AZZERARE LA CLASSE DIRIGENTE

di Enrico Lobina

In Italia dobbiamo affermare un principio: la squadra che vince non si cambia. Nel nostro caso, la squadra ha perso, più di una volta. Ha perso un modo di fare politica. La classe dirigente, quindi, deve essere azzerata. Chi ne è stato parte vada a fare opposizione al neoliberismo nel suo quartiere, nel suo luogo di lavoro. Continui a studiare e faccia parte della nostra comunità. Non si tratta di una svolta generazionale, non sempre i giovani hanno ragione. Ma nella sinistra cosiddetta “radicale” c’è stata una selezione avversa delle classi dirigenti. Piccoli gruppi armati uno contro l’altro, costretti dall’ininfluenza a stare insieme, preoccupati solo della propria autoconservazione, incapaci di costruire rapporti di massa, un sentire comune, una strategia per uscire dall’angolo.

Il risultato? Nel culmine della crisi del neoliberismo, chi quella catastrofe la annuncia da anni è ridotto all’ininfluenza. Molti quell’ininfluenza l’hanno anche coltivata, nascondendo dietro una presunta purezza ideologica il proprio inutile spirito di autoconservazione. Costruire l’unità della sinistra, questo ancora dev’essere il nostro compito. Unità non delle sue classi dirigenti, ma del suo popolo. Oggi, divisi e disorganizzati, non abbiamo più niente da dire. Nel merito siamo d’accordo su tutto. Siamo divisi sulla tattica. E questo ci rende deboli, rafforza i nostri avversari, ci rende inutili.

Partiti come Sel, Rifondazione e il Pdci hanno perso la loro funzione storica. Dopo anni di scissioni fallimentari devono sciogliersi, per costruire intorno a una diversa classe dirigente una nuova organizzazione politica della sinistra, fondata su lavoro, ambiente, democrazia, diritti.

Dobbiamo distruggere un senso comune e costruirne un altro. Rifondare una comunità di liberi ed eguali. Una comunità solidale e aperta. Dobbiamo dare una prospettiva sociale e politica di massa alternativa al neoliberismo e alla guerra, e contemporaneamente essere forza di governo, interagendo in maniera dialettica con la sinistra di governo, anch’essa terremotata da errori e sconfitte. Perché di cambiamenti reali ha bisogno il nostro popolo disperso.

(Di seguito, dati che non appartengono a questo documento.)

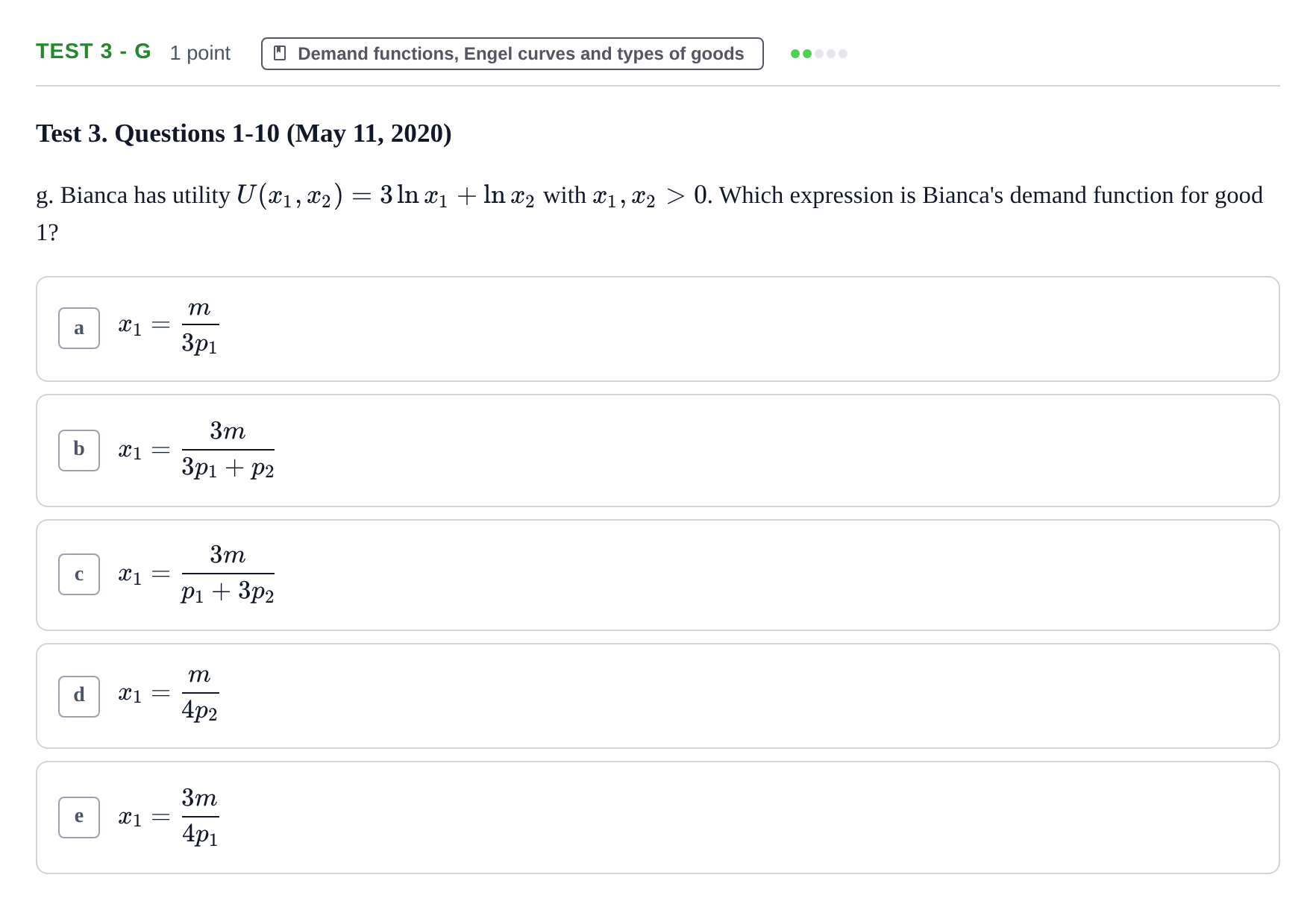
Task: Click the TEST 3 - G label
Action: tap(93, 51)
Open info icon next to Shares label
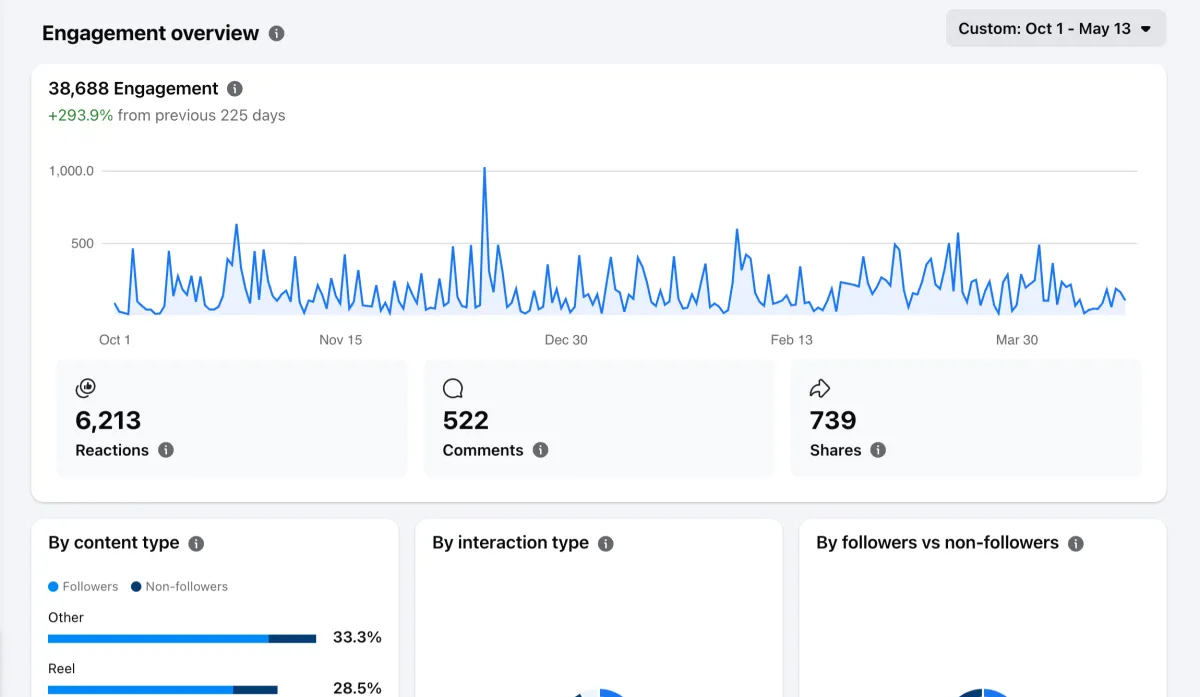The height and width of the screenshot is (697, 1200). coord(878,450)
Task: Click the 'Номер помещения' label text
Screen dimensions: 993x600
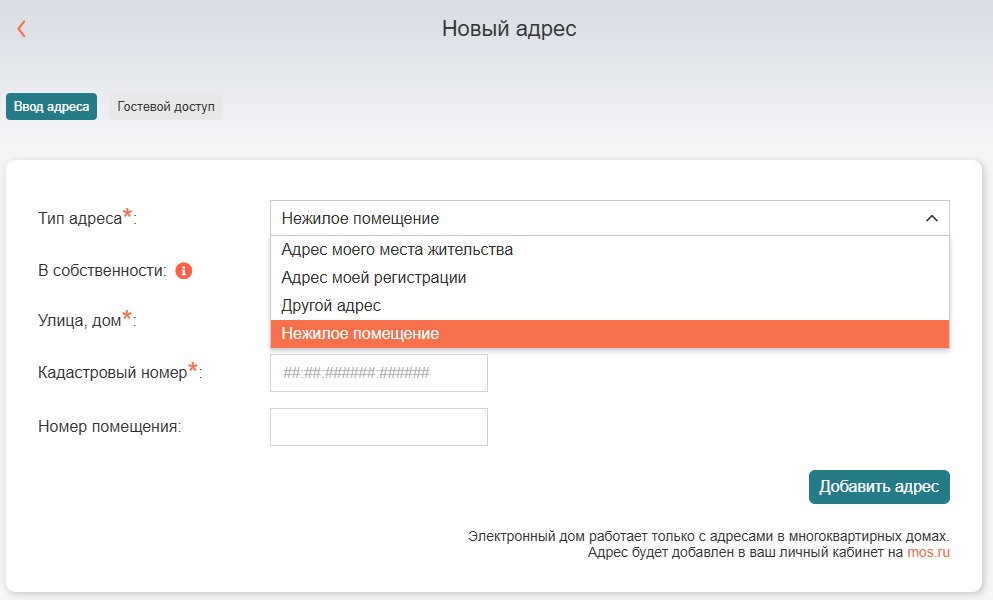Action: [109, 426]
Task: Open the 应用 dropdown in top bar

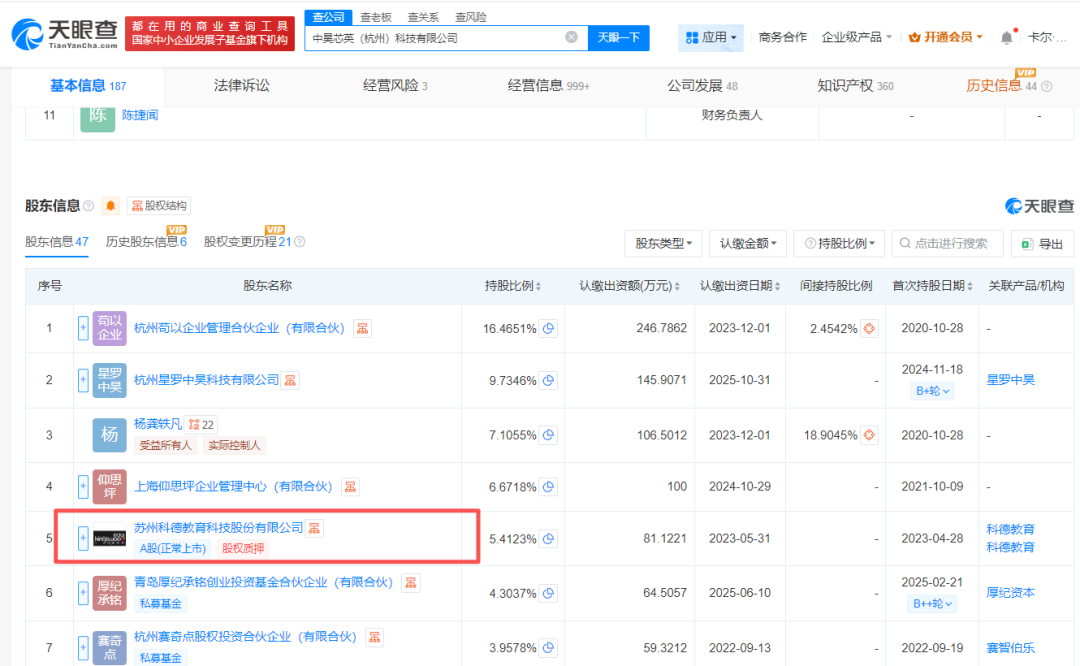Action: (711, 37)
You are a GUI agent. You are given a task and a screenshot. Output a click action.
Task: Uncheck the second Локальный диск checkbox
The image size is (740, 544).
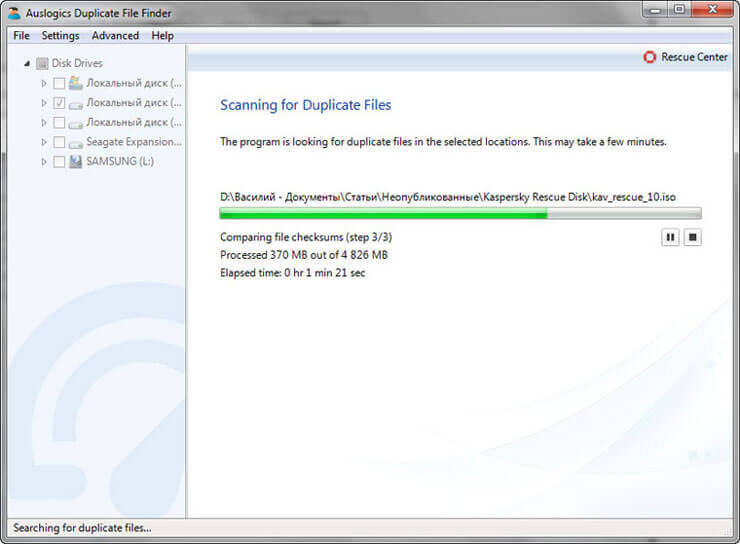(59, 103)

Dobbiamo trasformare le forme organizzative: oggi molte sigle scimmiottano strutture degli anni ‘70. È come se il Pci di Berlinguer copiasse la struttura del 1920. Altri scimmiottano il partito leggero, personalistico, senza comprendere che anche quel modello è stato sconfitto. Nel mezzo c’è stata una rivoluzione economica, informativa e relazionale. Oggi persone, classi sociali, comunità, si relazionano in modo completamente diverso. Grillo l’ha capito, noi no. Il risultato è che siamo respingenti, cultori di una lingua morta e non uomini e donne del presente. Il nostro popolo ci volta le spalle, mentre noi convochiamo lunghe e inutili riunioni dei nostri organismi dirigenti, dove nessuno ascolta e nessuno ci guarda. Eppure di una grande forza popolare, alternativa al neoliberismo e alla guerra, abbiamo oggi più che mai assoluto bisogno. Essa potrà nascere solo da un azzeramento. Perché chi ci ha preceduto questo ci ha lasciato in eredità.